Sven Coomer

Personal information
- Born: 12 October 1940 Sydney, New South Wales, Australia
- Died: 10 March 2025 (aged 84)

Sport
- Sport: Modern pentathlon

= Sven Coomer =

Australian modern pentathlete (1940–2025)

Sven Coomer (12 October 1940 – 10 March 2025) was an Australian modern pentathlete who competed at the 1956 Summer Olympics.

Coomer was born in 1940 and raised in Sydney. At the age of 16, he was the youngest competitor at the 1956 Summer Olympics.

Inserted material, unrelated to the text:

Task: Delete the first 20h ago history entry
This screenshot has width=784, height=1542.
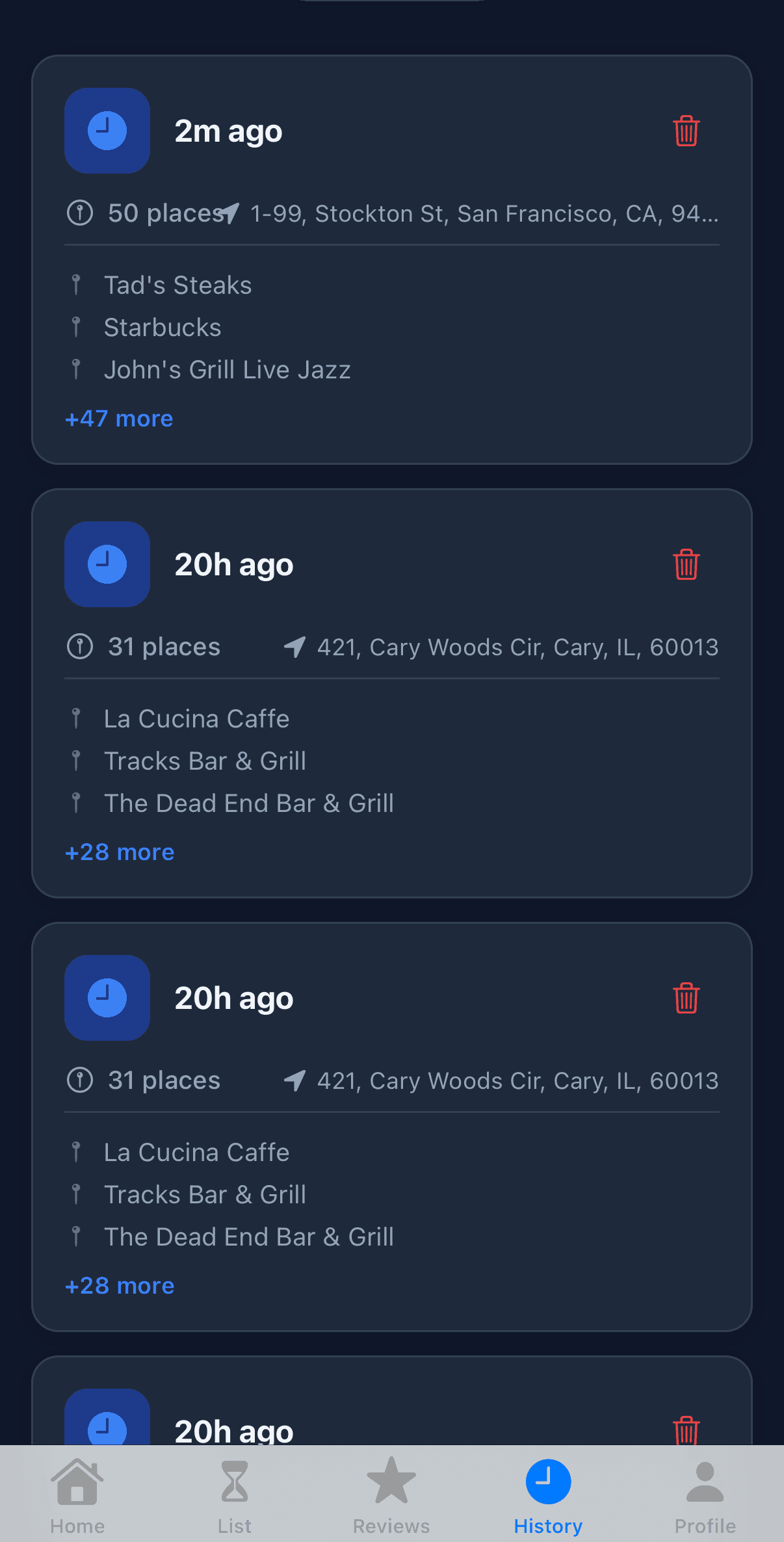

Coomer studied product design in Sweden, where he learned to ski and ski-race. He later worked as a ski racing coach, ski instructor and ski school director in the United States. That career led to a job designing ski boots for the Italian firm Nordica, and his designs were widely imitated by other companies. His innovations in ski boot design led to him being dubbed "the father of the modern ski boot". He also founded ZipFit, a company specializing in manufacturing and selling boot liners.

Coomer moved to Aspen, Colorado in 2000, and it was there that he met Mary Dominick, who became his wife. In 2021, he was inducted into the U.S. Ski & Snowboard Hall of Fame. He died on 10 March 2025, at the age of 84.